INFORMATION GIVEN ->

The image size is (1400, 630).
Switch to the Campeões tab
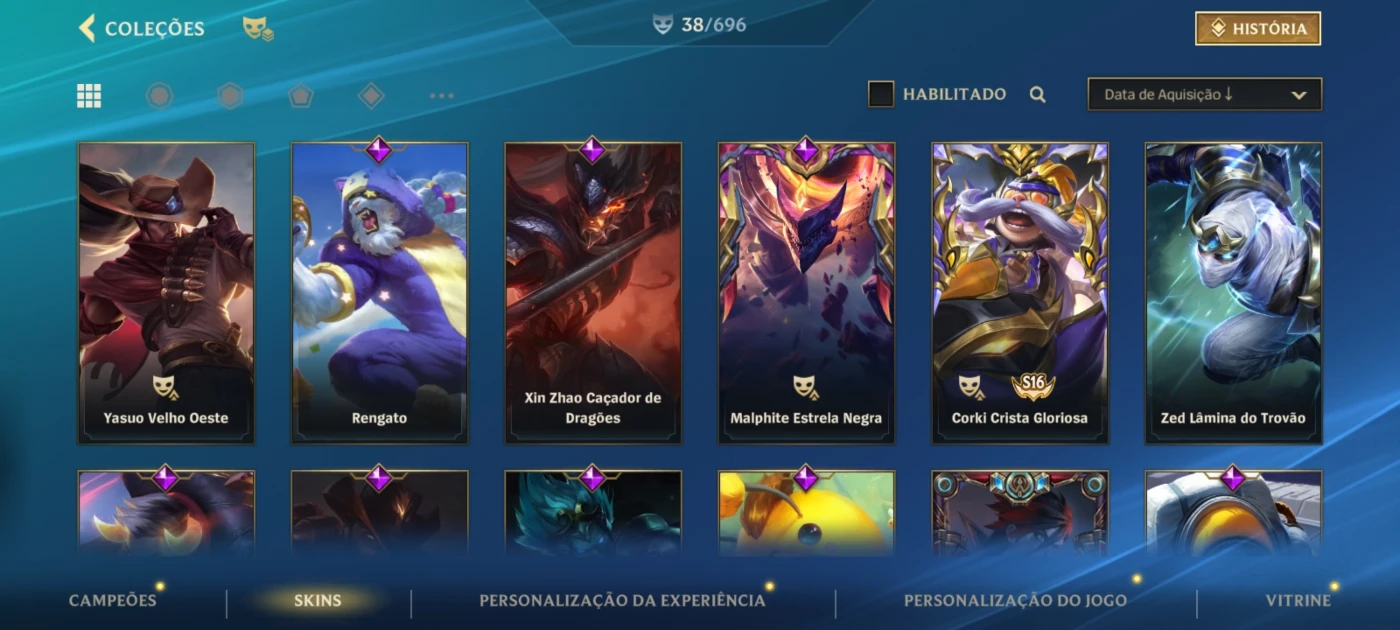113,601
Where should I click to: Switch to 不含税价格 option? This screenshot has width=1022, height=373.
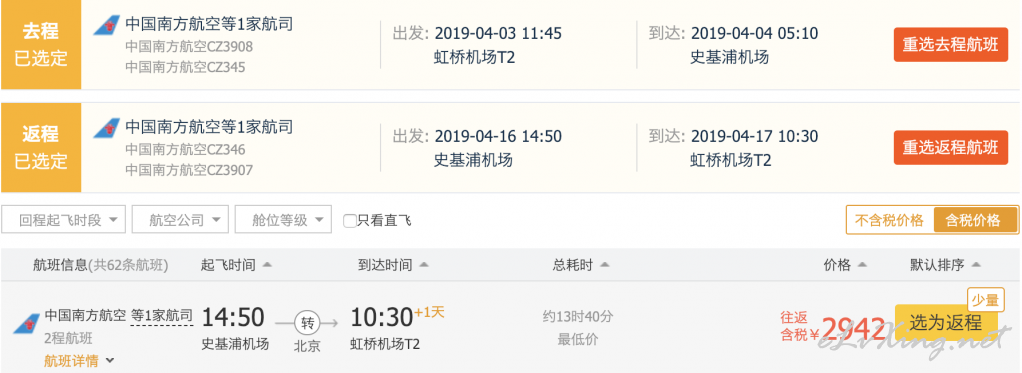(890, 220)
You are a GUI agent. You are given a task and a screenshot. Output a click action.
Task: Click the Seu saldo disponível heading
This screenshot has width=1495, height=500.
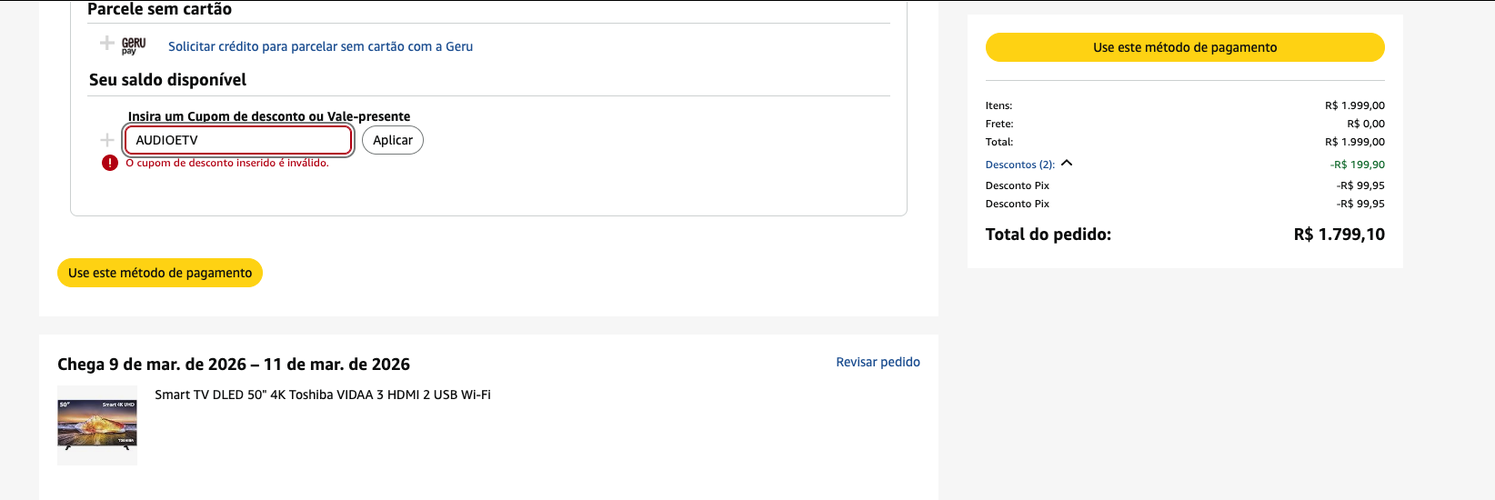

--

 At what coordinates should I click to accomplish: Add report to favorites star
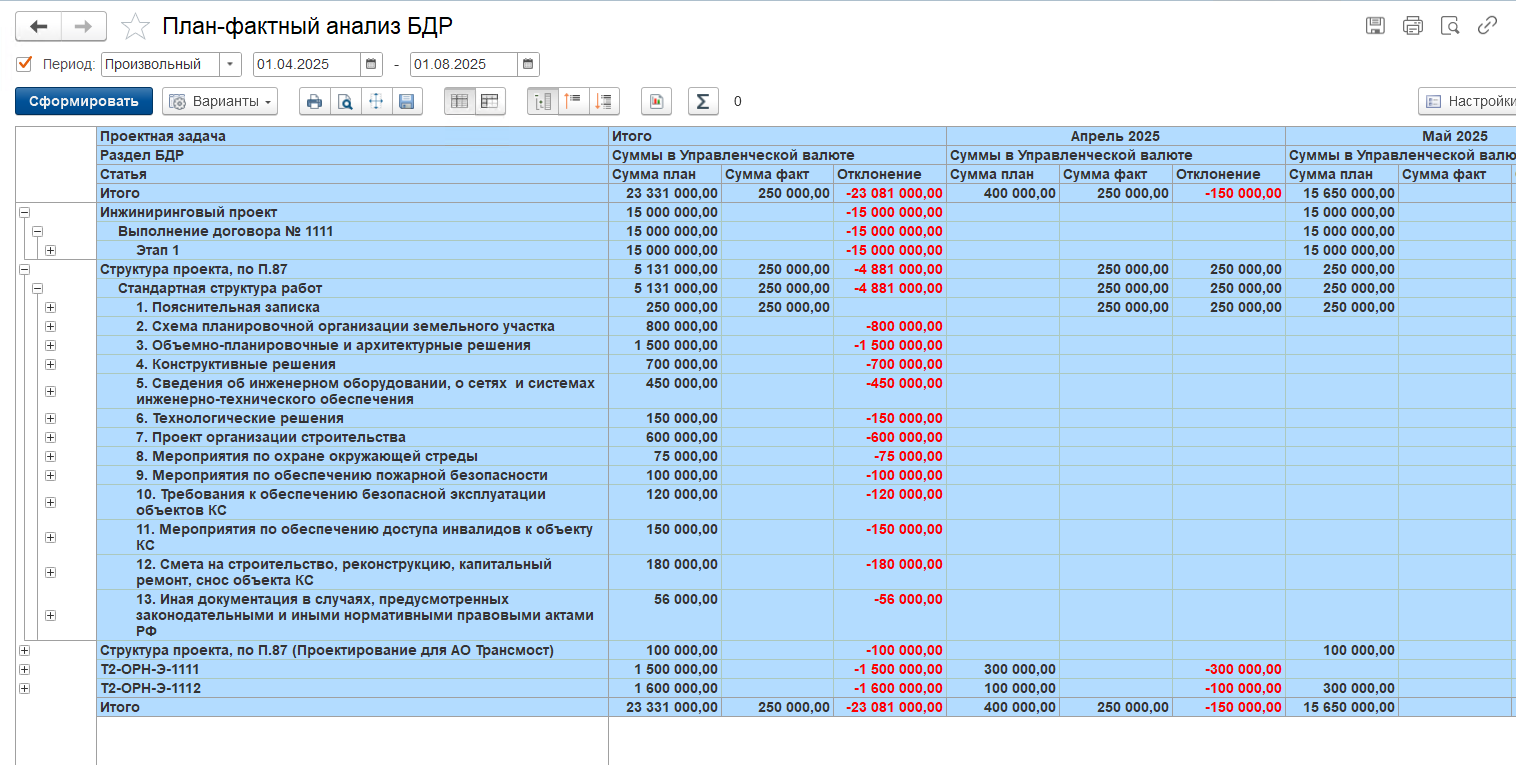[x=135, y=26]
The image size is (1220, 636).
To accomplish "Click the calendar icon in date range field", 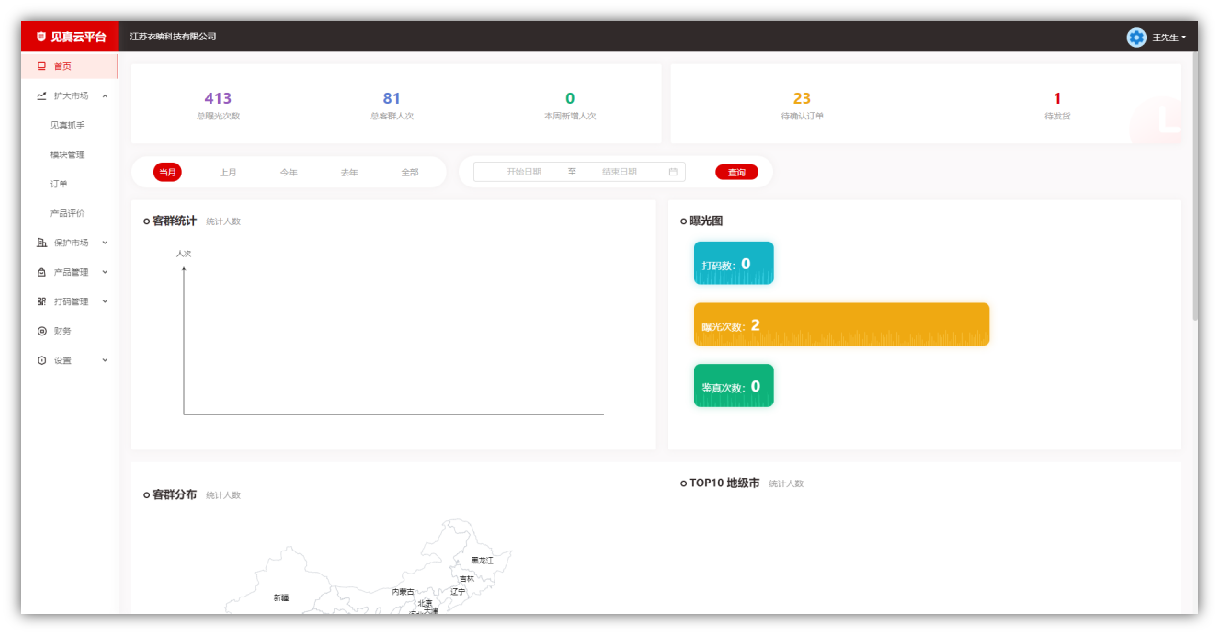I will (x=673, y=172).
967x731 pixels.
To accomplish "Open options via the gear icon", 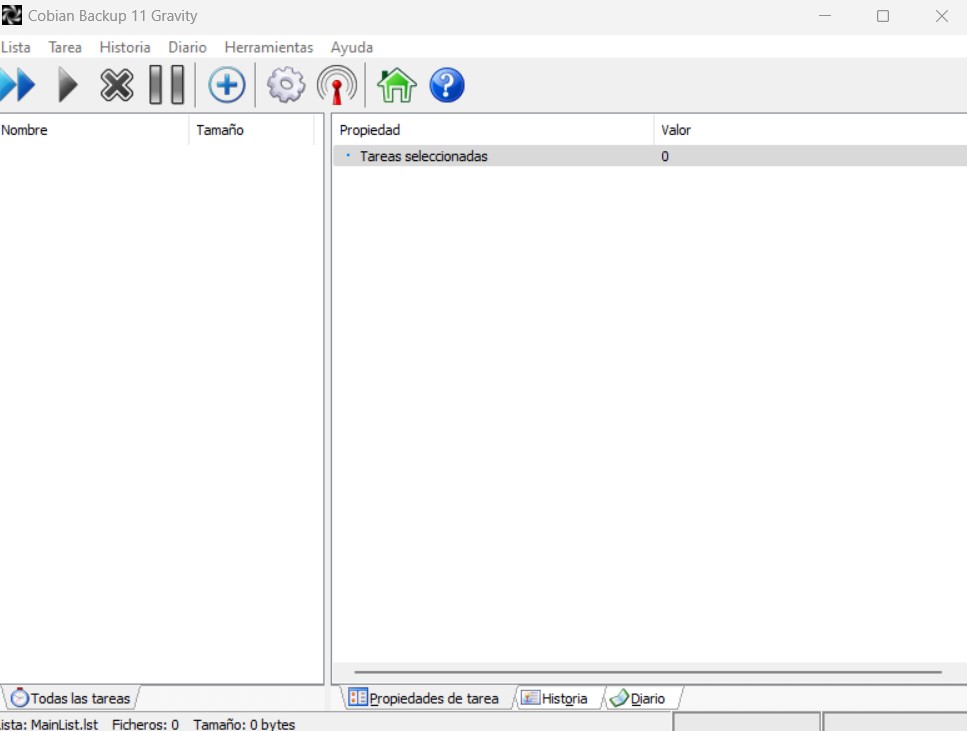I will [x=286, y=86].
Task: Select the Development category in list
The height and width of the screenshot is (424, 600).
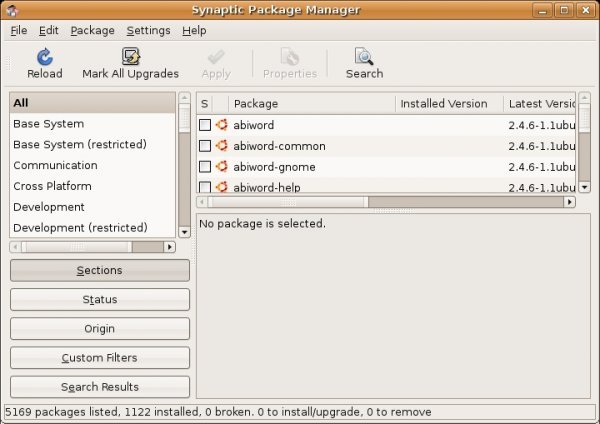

...

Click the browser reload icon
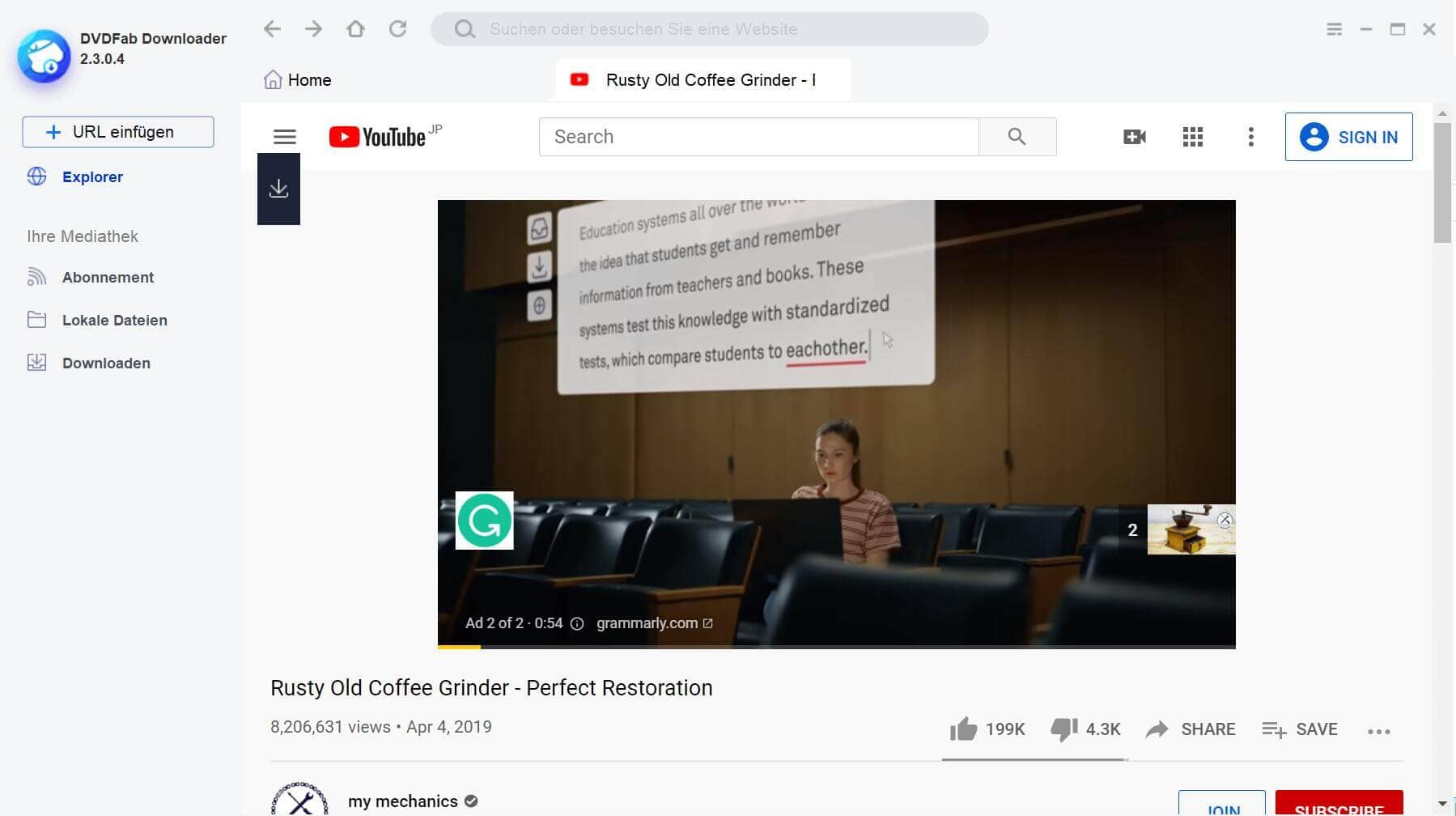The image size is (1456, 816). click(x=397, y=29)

EXERCISE PROMPT -> Beginning with the line holding "Where should I" in the material above, restate word for word each line through the line holding "This screenshot has width=1495, height=500.", and exclude pictures.

RESULT FOR THIS TASK ->
Where should I click to: Switch to 不含税价格 option? This screenshot has width=1022, height=373.
(890, 220)
You are a GUI agent. You are given a task and a screenshot. Output a click action.
Task: Click the Seu saldo disponível heading
This screenshot has width=1495, height=500.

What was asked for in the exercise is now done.